これまで宮島助教らは、植物ホルモンのサイトカイニンとそれにより発現誘導されるPEAR転写因子が、篩管細胞の周辺での細胞増殖を誘導し、維管束を成長させることを世界に先駆けて発見してきました(http://www.naist.jp/pressrelease/2019/01/005500.html)(図3 左)。しかし、この維管束成長を通じ、どのようにして、導管細胞列と篩管細胞との対称的な位置関係が生み出されるか、その機構は不明でした。
本研究では、まず、各細胞の増殖位置や配置を定量的に解析する方法を新たに開発することで、篩管細胞での細胞増殖が維管束を成長させる過程で、導管細胞列と篩管細胞の配置の対称性が高まることを見いだしました(図3 右)。
この細胞増殖と導管-篩管の配置の対称性の因果関係を理解すべく、計算機上で維管束成長を再現する数理モデルを構築しました(図4 左)。計算機シミュレーションの結果、2か所の篩管細胞付近での細胞増殖は、離れて位置する導管細胞列に両側から押し込む力(圧縮力)を発生することを予測しました(図4 左)。また、フェムト秒レーザーにより生体内で特定の細胞を破壊する実験を通じて、数理モデルの予測通り、実際の根の維管束においても、導管細胞が両側から押し込まれていることを実証しました(図4 右)。すなわち、2か所の篩管細胞での局所的な細胞増殖が、維管束という限られた空間において細胞を“寿司詰め状態”にすることで、離れた場所に位置する導管細胞列を両方向から押し込み、導管-篩管細胞の細胞配置の対称性を高めることを発見しました(図1)。
この「押し込む力」が植物ゲノムにどうプログラムされているかを明らかにするために、研究グループは、花や葉などの形作りに機能するHANABA-TARANU(HAN)転写因子に着目しました。面白いことに、HAN遺伝子の機能を欠損させたシロイヌナズナ変異体では、篩管に集中していた細胞増殖が、維管束全体に広がっていました。その結果、導管細胞列への「押し込む力」が乱れることで導管細胞列がゆがみ、導管-篩管細胞の対称性が低下しました(図5)。さらに、HANは、増殖の活性化因子であるサイトカイニンの応答を適切なレベルに調節する転写制御ループを構築していることがわかりました。すなわち、HANが篩管に集中した細胞増殖を確立することで、細胞を押し込む力の土台となり、維管束細胞配置の対称性が高まることを明らかにしました(図5)。
本研究では、維管束の導管と篩管の配置を題材に、植物の形づくりの土台となる対称な細胞配置の決定機構に迫りました。その結果、HAN転写因子やサイトカイニンといった生体物質の作用が、局所的な細胞増殖を介して、離れた場所での一定方向の圧縮力に変換され、導管-篩管の細胞配置の対称性を高めることを発見しました。

## 提供資料
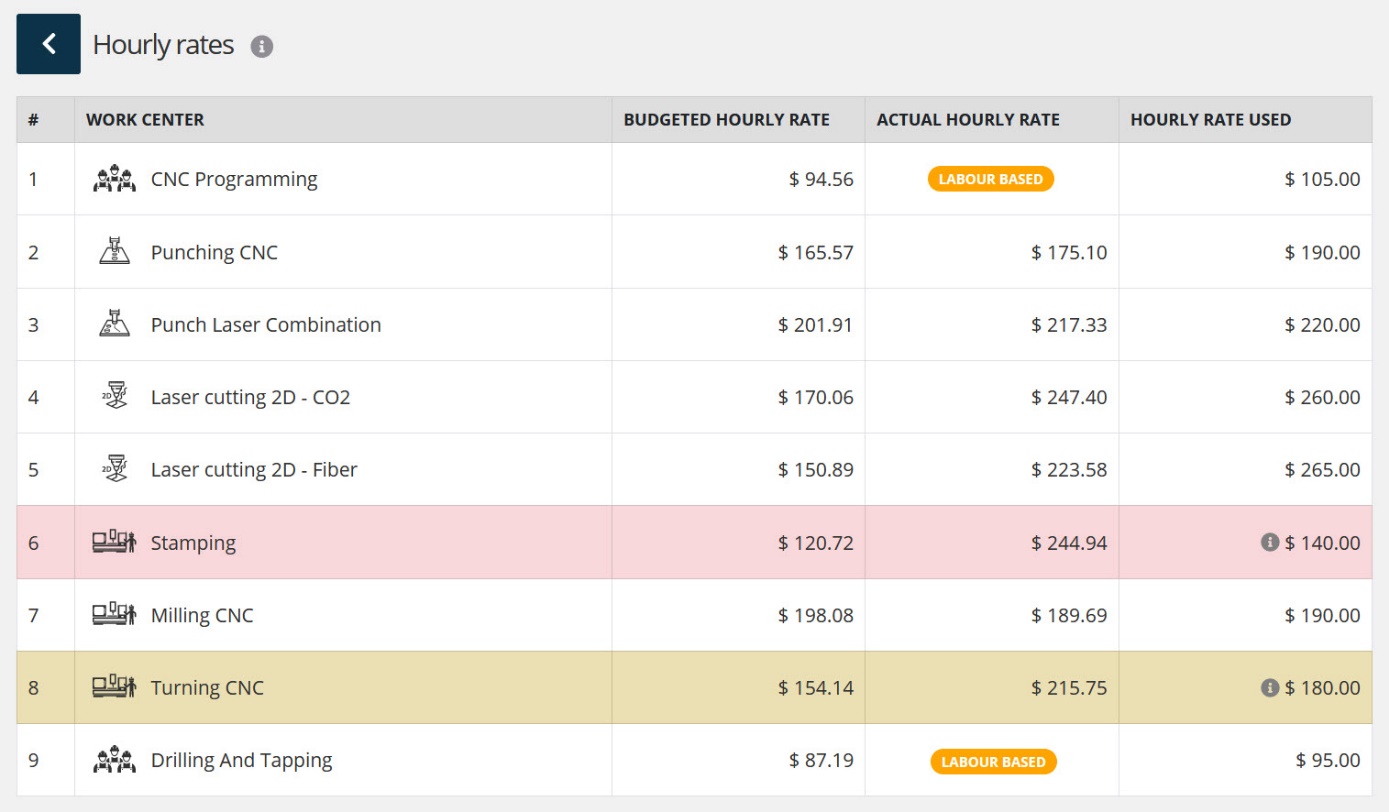Click the back navigation arrow
Viewport: 1389px width, 812px height.
pyautogui.click(x=50, y=44)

## 課題の指示
[A] 維管束の研究に関する文章のうち、「この「押し込む力」が植物ゲノ」から「を高めることを発見しました。」までを両端を含めて一字一句違えずに書き写し、返してください。
[B] 維管束の研究に関する文章を、最後の文の後から再開して書き継いでください。
リストを参照する必要はありません。

## 各課題の解答
[A]
この「押し込む力」が植物ゲノムにどうプログラムされているかを明らかにするために、研究グループは、花や葉などの形作りに機能するHANABA-TARANU(HAN)転写因子に着目しました。面白いことに、HAN遺伝子の機能を欠損させたシロイヌナズナ変異体では、篩管に集中していた細胞増殖が、維管束全体に広がっていました。その結果、導管細胞列への「押し込む力」が乱れることで導管細胞列がゆがみ、導管-篩管細胞の対称性が低下しました(図5)。さらに、HANは、増殖の活性化因子であるサイトカイニンの応答を適切なレベルに調節する転写制御ループを構築していることがわかりました。すなわち、HANが篩管に集中した細胞増殖を確立することで、細胞を押し込む力の土台となり、維管束細胞配置の対称性が高まることを明らかにしました(図5)。
本研究では、維管束の導管と篩管の配置を題材に、植物の形づくりの土台となる対称な細胞配置の決定機構に迫りました。その結果、HAN転写因子やサイトカイニンといった生体物質の作用が、局所的な細胞増殖を介して、離れた場所での一定方向の圧縮力に変換され、導管-篩管の細胞配置の対称性を高めることを発見しました。

[B]
本研究の成果の意義と社会に与える影響
動物の形づくりでは、細胞自体がダイナミックに移動し、一定の細胞配置を作り上げます。それとは異なり、植物は細胞が硬い細胞壁に覆われているため、細胞が移動できません。本研究は、動物とは異なる進化の道筋をたどり、独立して多細胞化した植物が生み出したユニークな細胞配置のメカニズムを暴きだすことに成功しました。
本研究の成果は、植物の対称な形づくりの基盤となるメカニズムを見出しています。それを基に、農作物の成長能力や形を自由自在にコントロールする技術の開発といった応用研究が展開することが期待されます。
特記事項
本研究成果は、米国科学誌「Current Biology」に、2023年2月13日 午前11:00(アメリカ東部時間)(日本時間: 2023年2月14日 午前1:00)(オンライン)に掲載されました。
DOI: https://doi.org/10.1016/j.cub.2023.01.036
タイトル: “Patterned proliferation orients tissue-wide stress to control root vascular symmetry in Arabidopsis”
著者名: Motohiro Fujiwara1,#, Miyu Imamura2, Katsuyoshi Matsushita1, Pawel Roszak3,4, Takafumi Yamashino2, Yoichiroh Hosokawa5, Keiji Nakajima5, Koichi Fujimoto1, *, and Shunsuke Miyashima5, *, #
1:Department of Biological Sciences, Graduate School of Science, Osaka University, Machikaneyama-cho, Toyonaka 560-0043, Japan (大阪大学)
2:Laboratory of Molecular and Functional Genomics, Graduate School of Bioagricultural Sciences, Nagoya University, Furocho, Chikusa-ku, Nagoya, 464-8601, Japan (名古屋大学)
3:Sainsbury Laboratory, University of Cambridge, 47 Bateman Street, Cambridge CB2 1LR, United Kingdom (イギリス、セインズベリー研究所 ケンブリッジ大学)
4:Faculty of Biological and Environmental Sciences, University of Helsinki, Helsinki 00014, Finland (フィンランド ヘルシンキ大学)
5:Graduate School of Science and Technology, Nara Institute of Science and Technology, 8916-5 Takayama, Ikoma, Nara 630-0192, Japan (奈良先端科学技術大学院大学)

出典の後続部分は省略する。